[Exercise input — start]

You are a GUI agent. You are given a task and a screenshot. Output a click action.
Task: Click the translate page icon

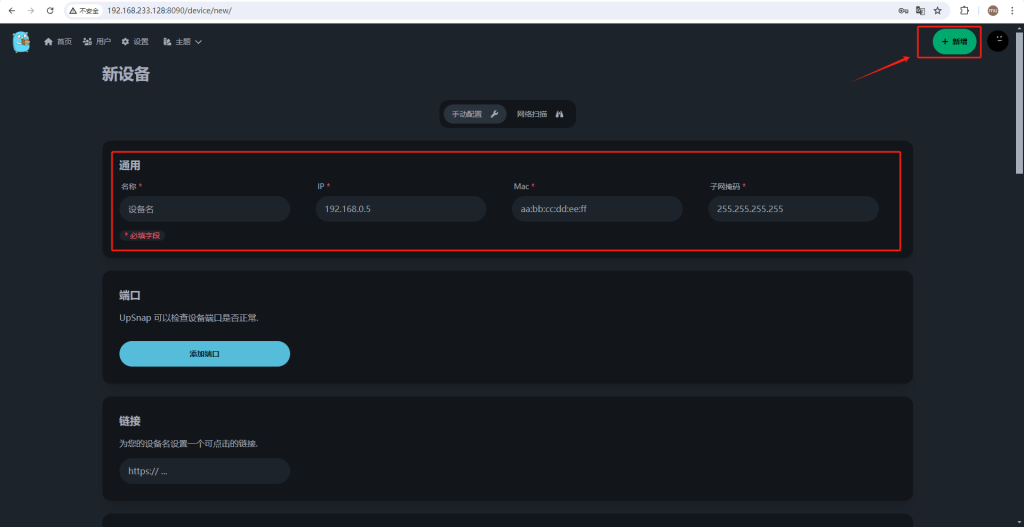click(x=918, y=10)
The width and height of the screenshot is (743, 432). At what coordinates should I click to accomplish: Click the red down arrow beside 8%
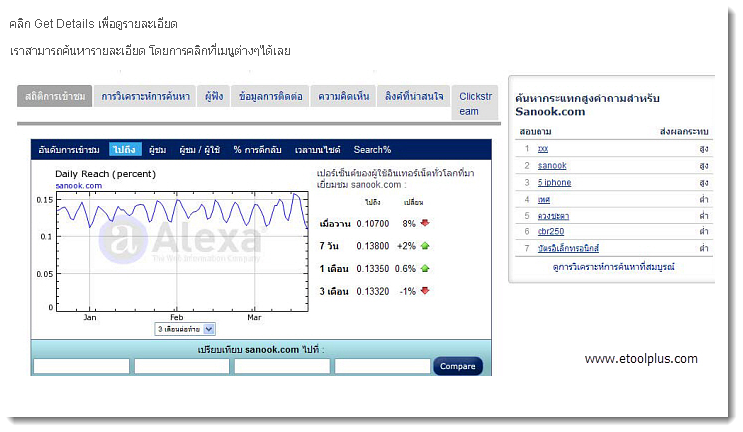coord(424,223)
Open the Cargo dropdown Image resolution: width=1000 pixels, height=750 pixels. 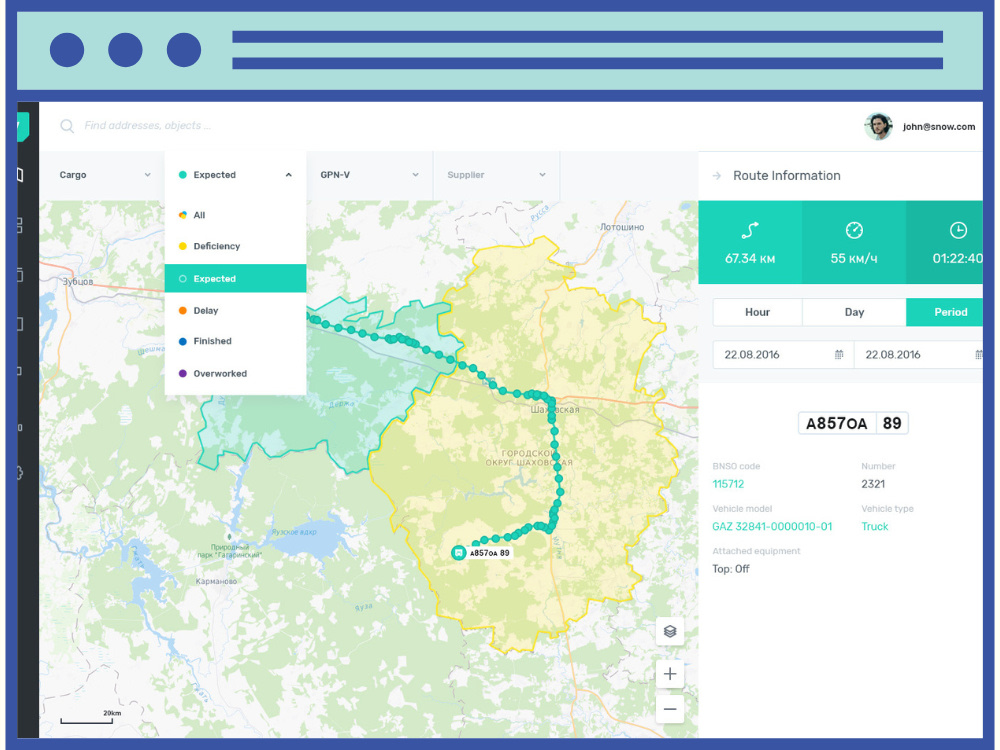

[Exercise input — finish]

▸ **What to do**:
What you return should be the whole listing, word for word, without its pictures.

▸ **Answer to this problem**:
You are a GUI agent. You are given a task and a screenshot. Output a click action.
Task: Click the translate page icon

click(x=918, y=10)
The width and height of the screenshot is (743, 432). At what coordinates should I click to accomplish: Click the red down arrow beside 8%
coord(424,223)
Open the Cargo dropdown Image resolution: width=1000 pixels, height=750 pixels. 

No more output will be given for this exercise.